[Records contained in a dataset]

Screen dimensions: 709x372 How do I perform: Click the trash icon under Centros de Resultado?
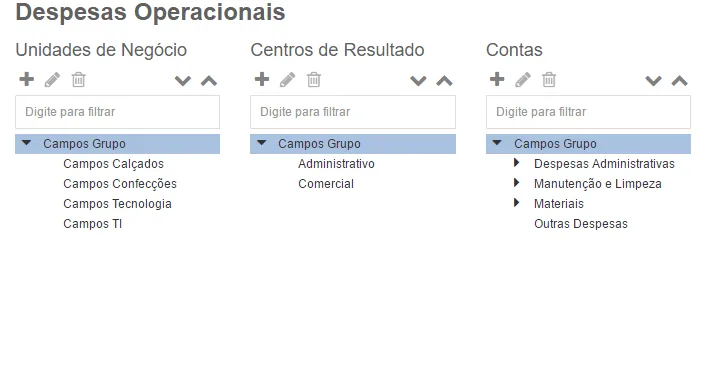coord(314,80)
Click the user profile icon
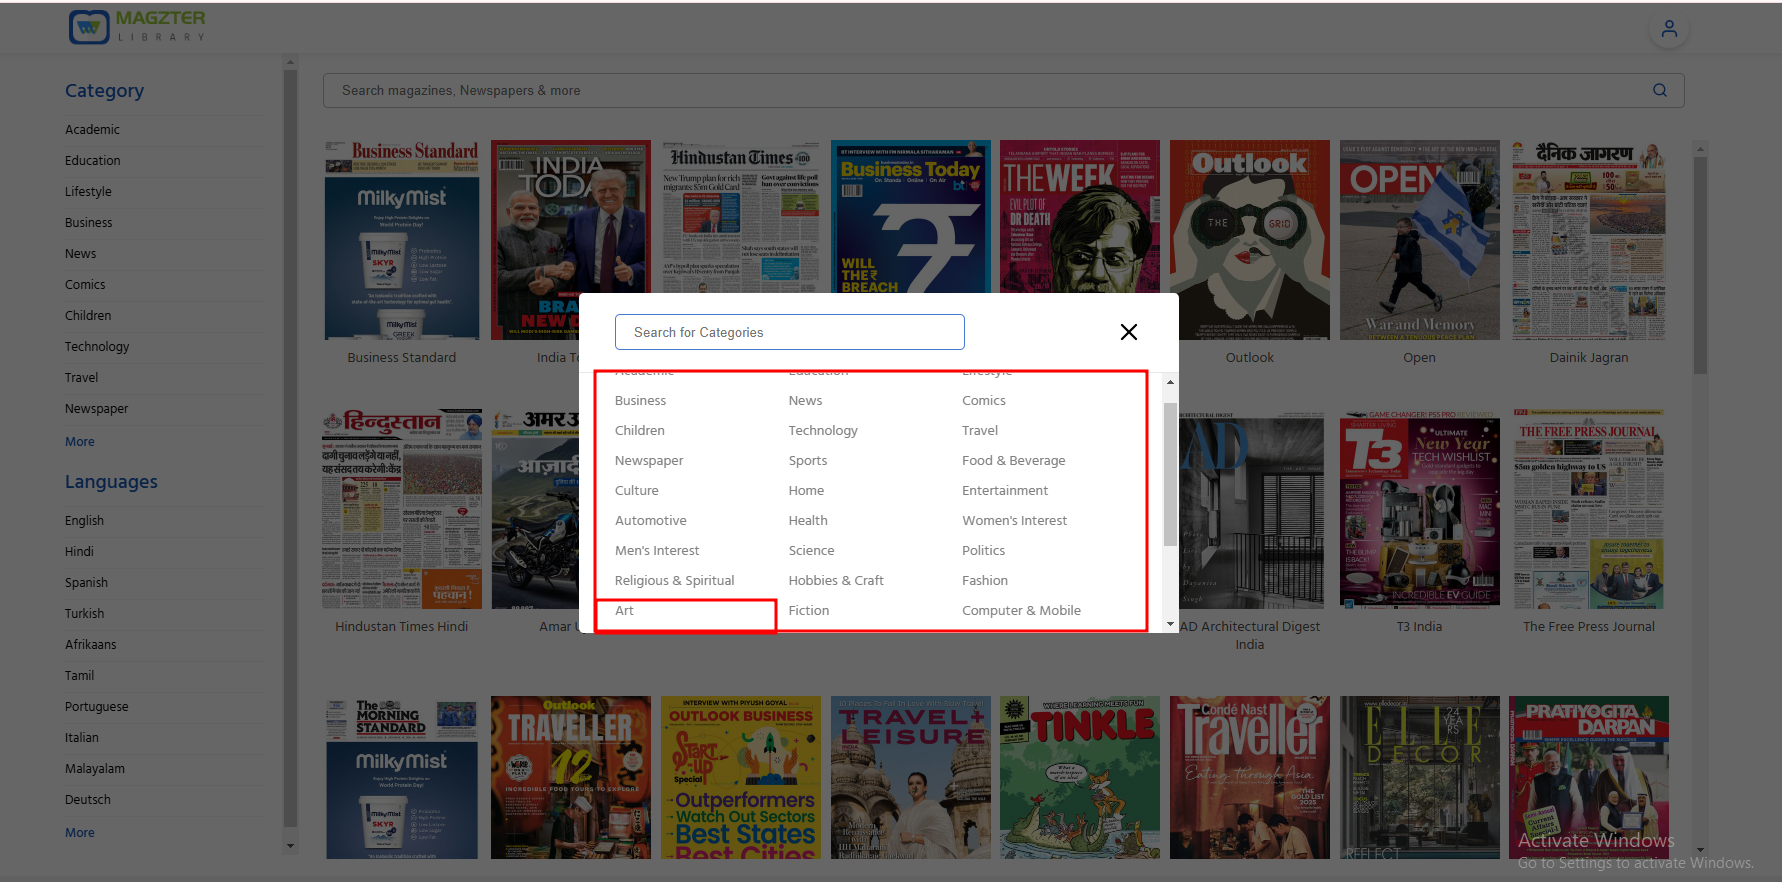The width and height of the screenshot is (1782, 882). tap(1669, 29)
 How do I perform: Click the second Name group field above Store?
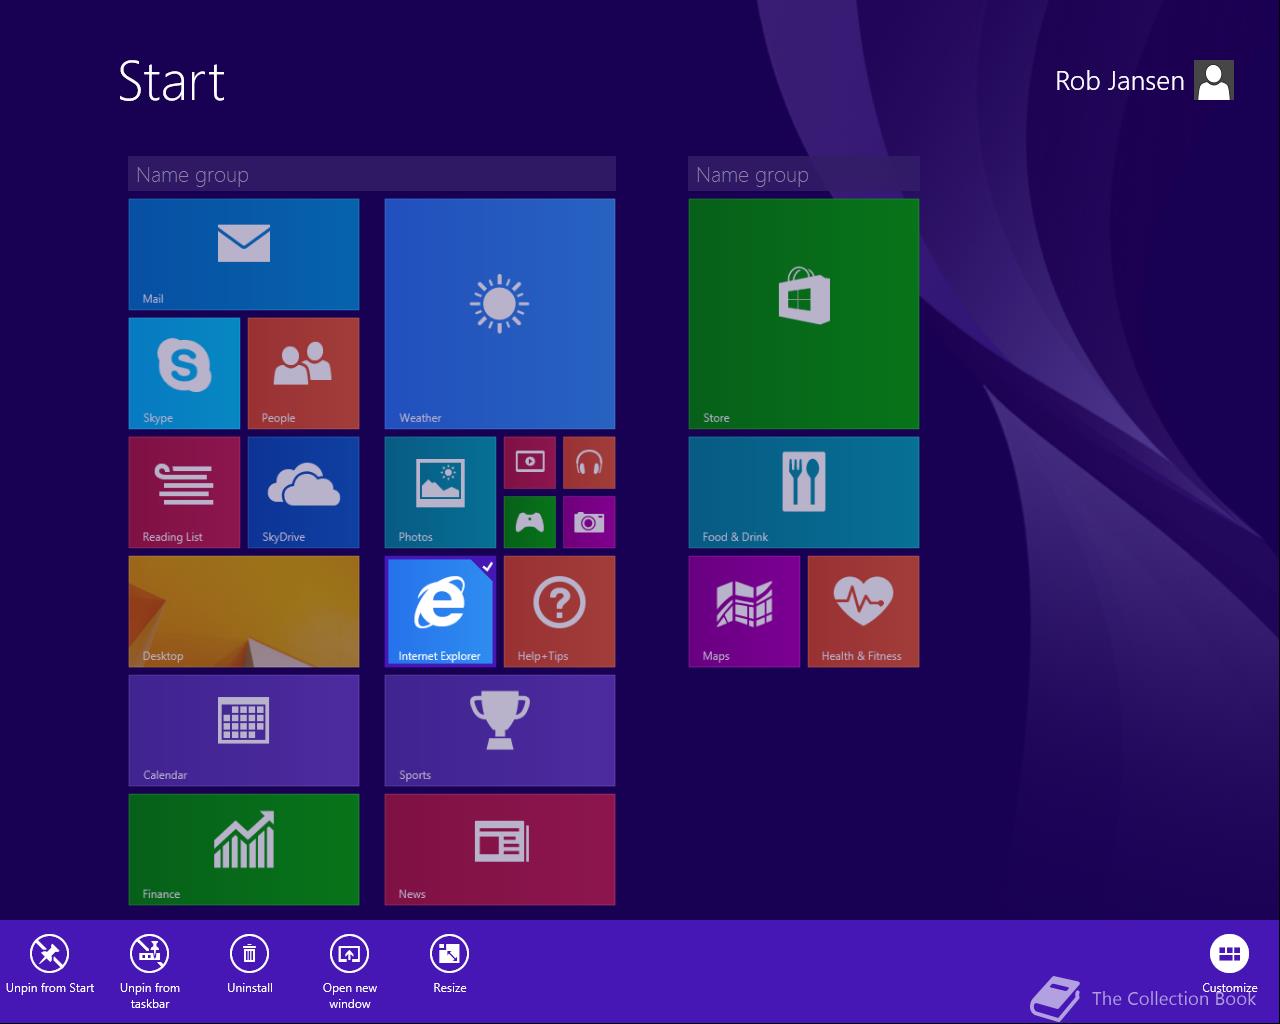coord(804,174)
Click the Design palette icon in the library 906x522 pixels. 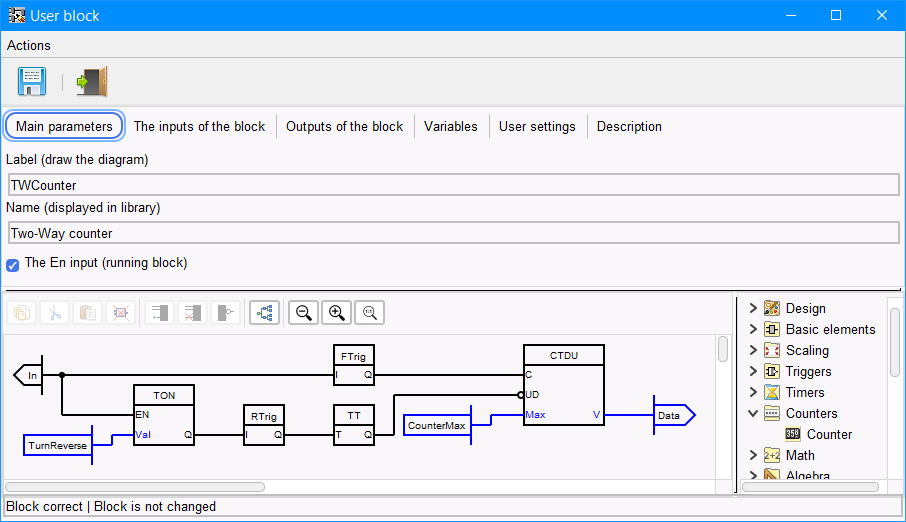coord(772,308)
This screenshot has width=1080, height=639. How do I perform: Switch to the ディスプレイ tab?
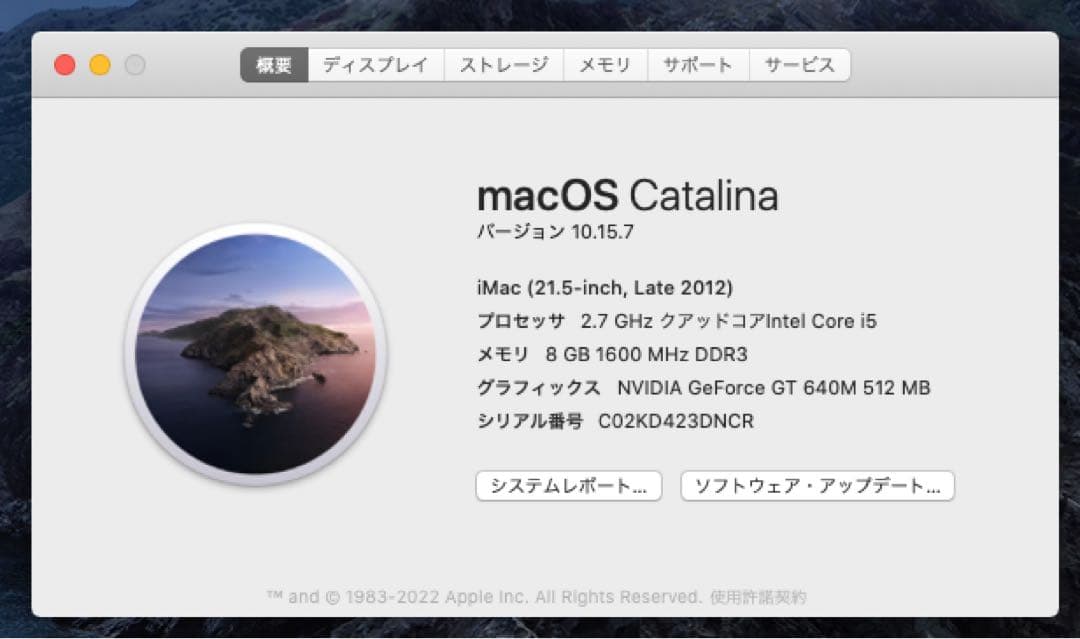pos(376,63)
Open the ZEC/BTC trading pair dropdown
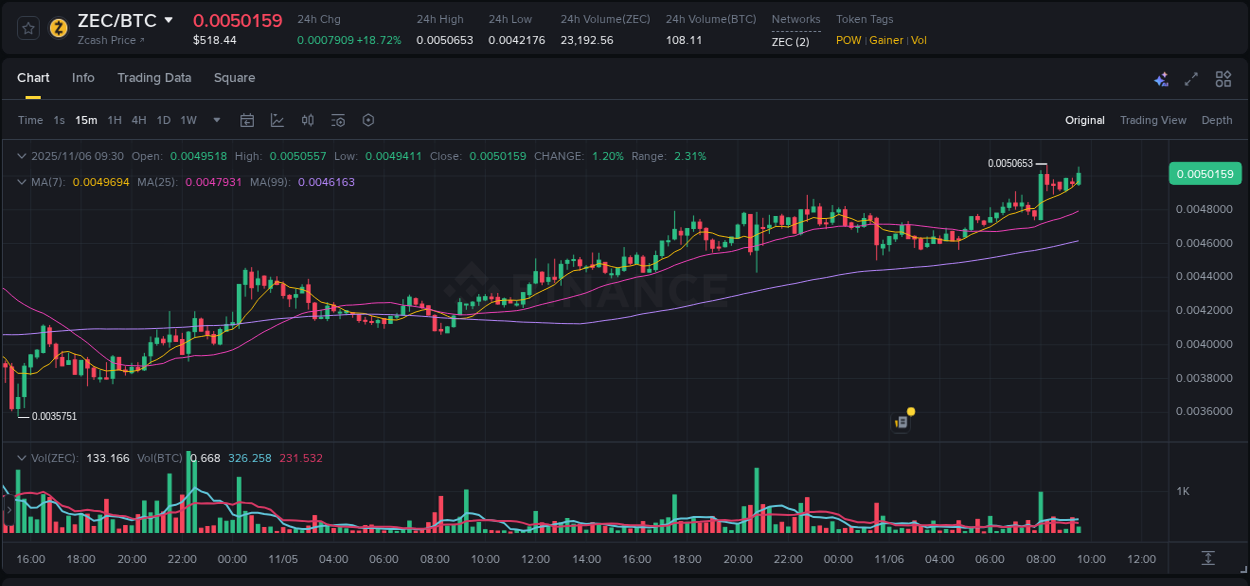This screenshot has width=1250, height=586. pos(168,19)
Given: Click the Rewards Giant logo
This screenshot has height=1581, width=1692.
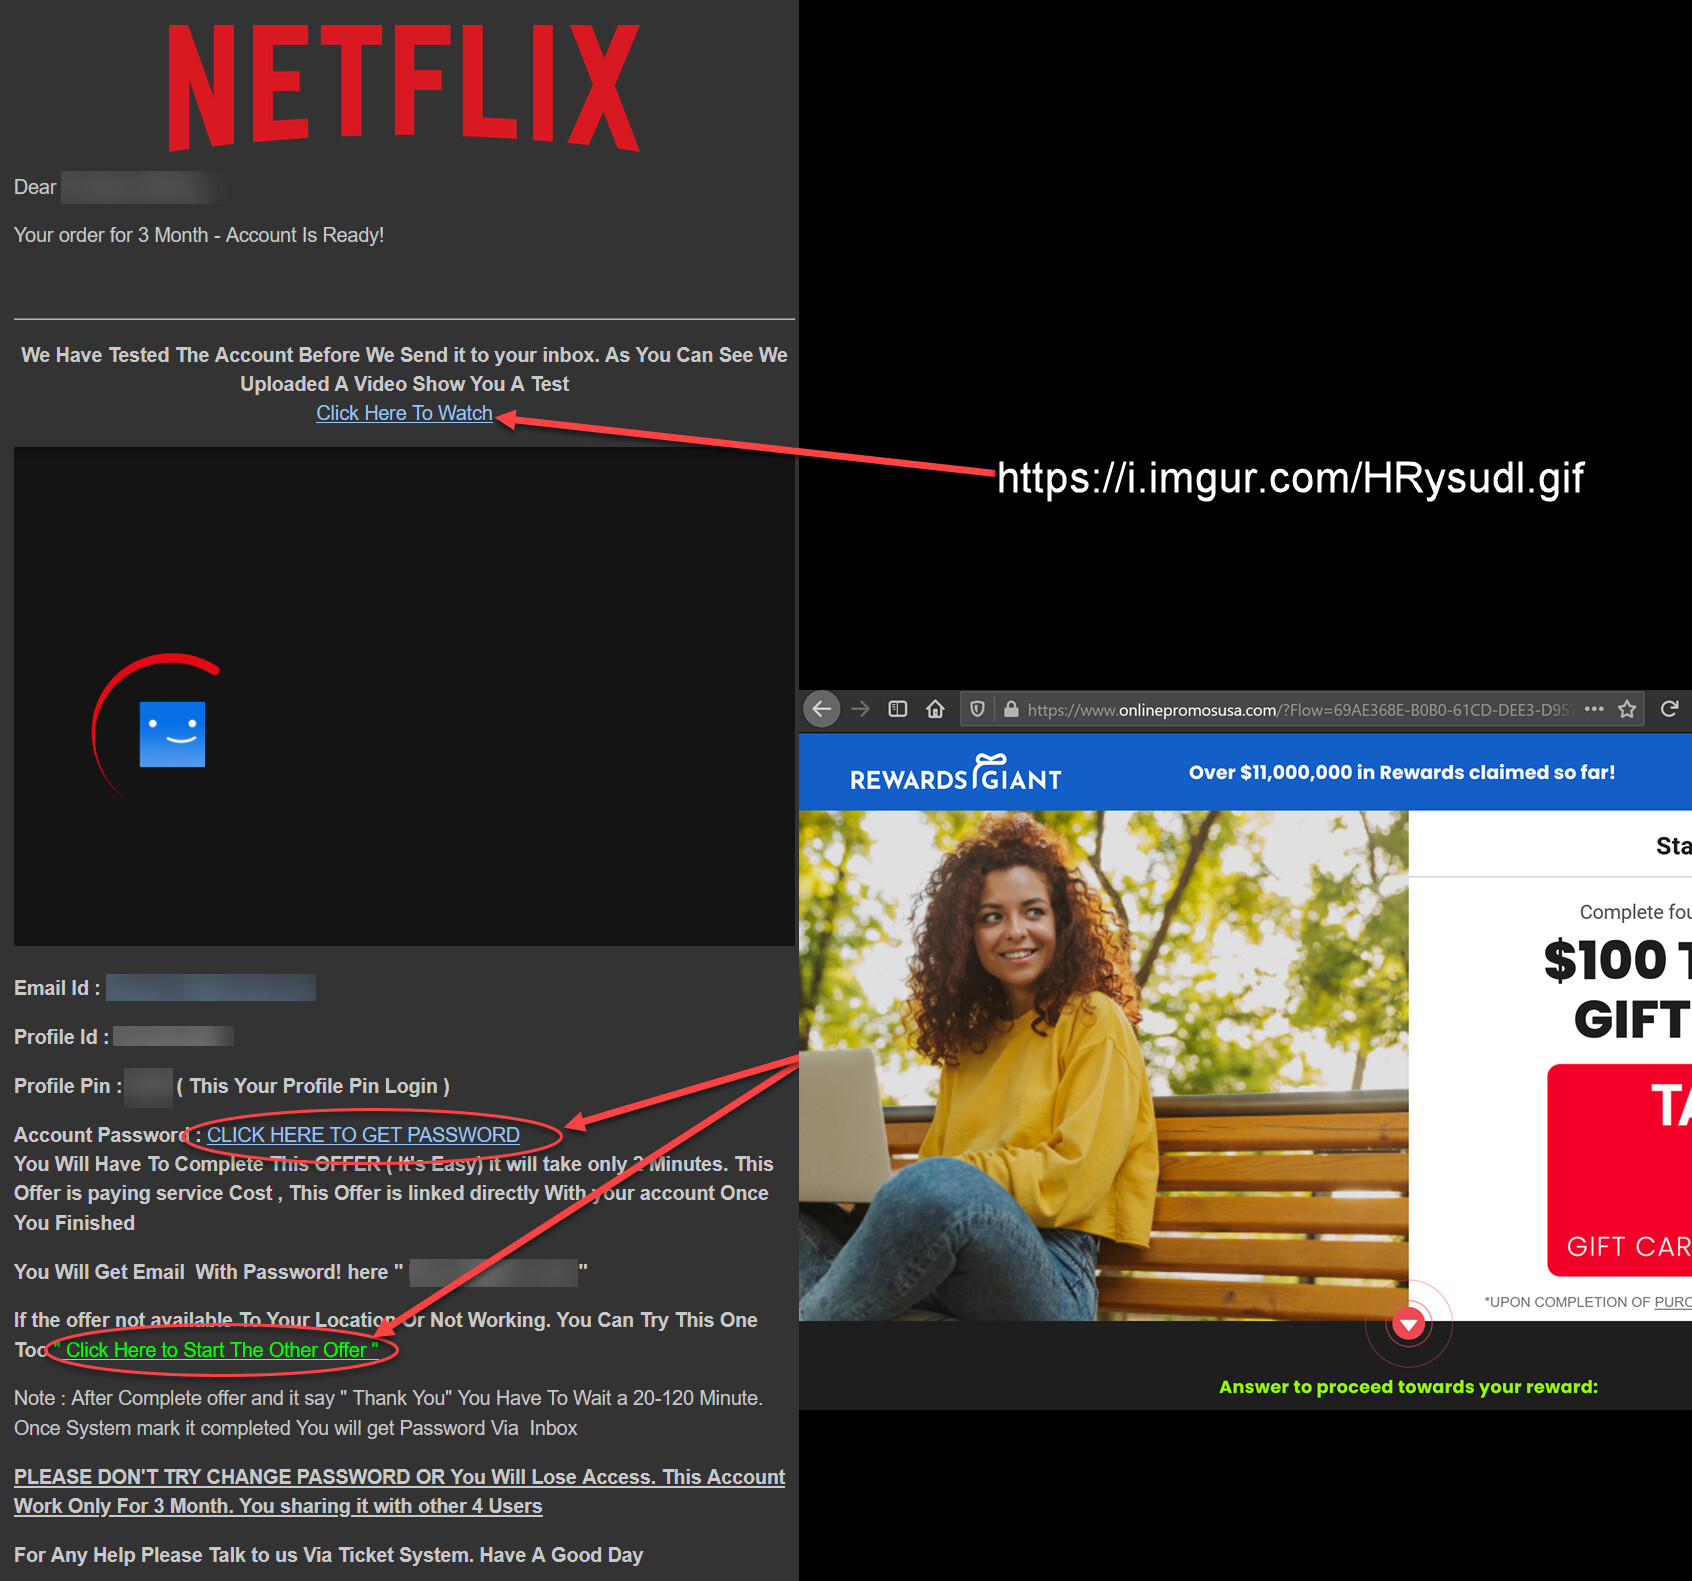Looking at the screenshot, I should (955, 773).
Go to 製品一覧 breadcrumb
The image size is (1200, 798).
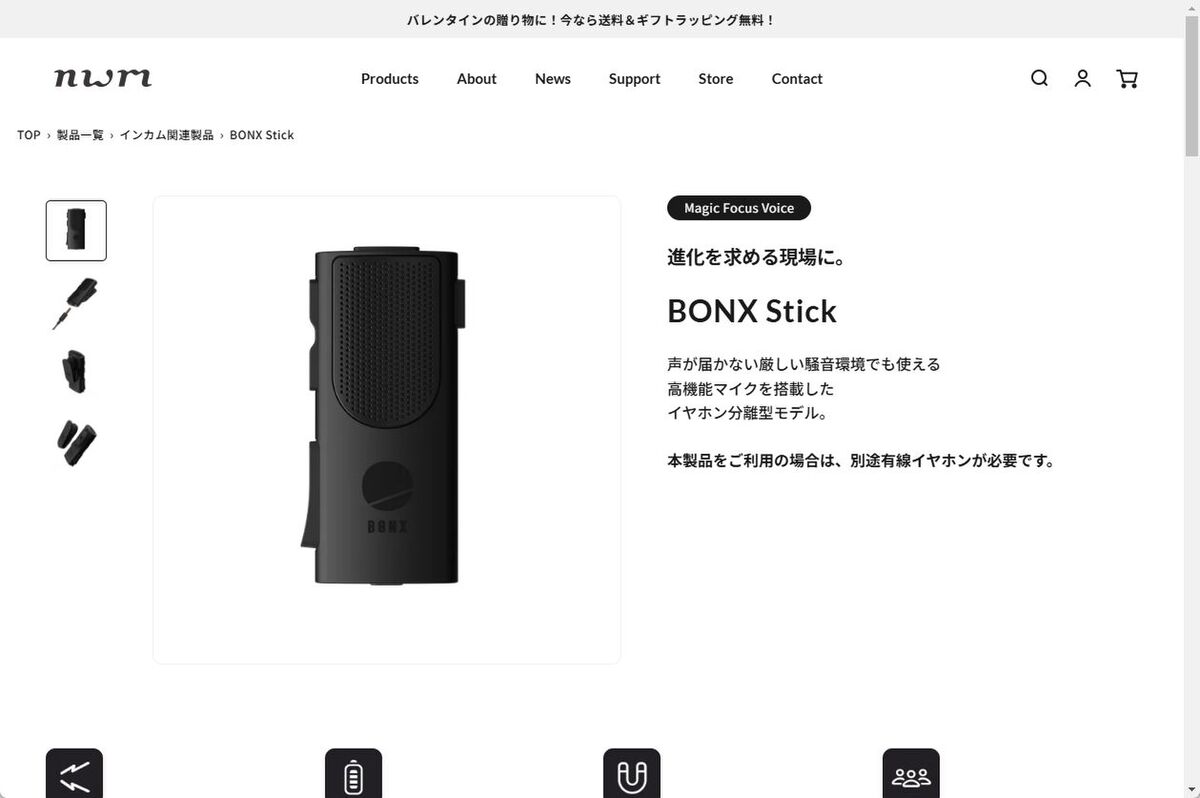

§ **Task objective**
No pictures belong in the copy: reproduce exactly the lines above from the one that contains "This screenshot has width=1080, height=639." through the last line of the entries.

§ **Solution to this exercise**
This screenshot has width=1080, height=639. How do I perform: Switch to the ディスプレイ tab?
pos(376,63)
Open the ZEC/BTC trading pair dropdown
This screenshot has width=1250, height=586. pos(168,19)
Given: Click the Rewards Giant logo
This screenshot has height=1581, width=1692.
Looking at the screenshot, I should (955, 773).
Go to 製品一覧 breadcrumb
The image size is (1200, 798).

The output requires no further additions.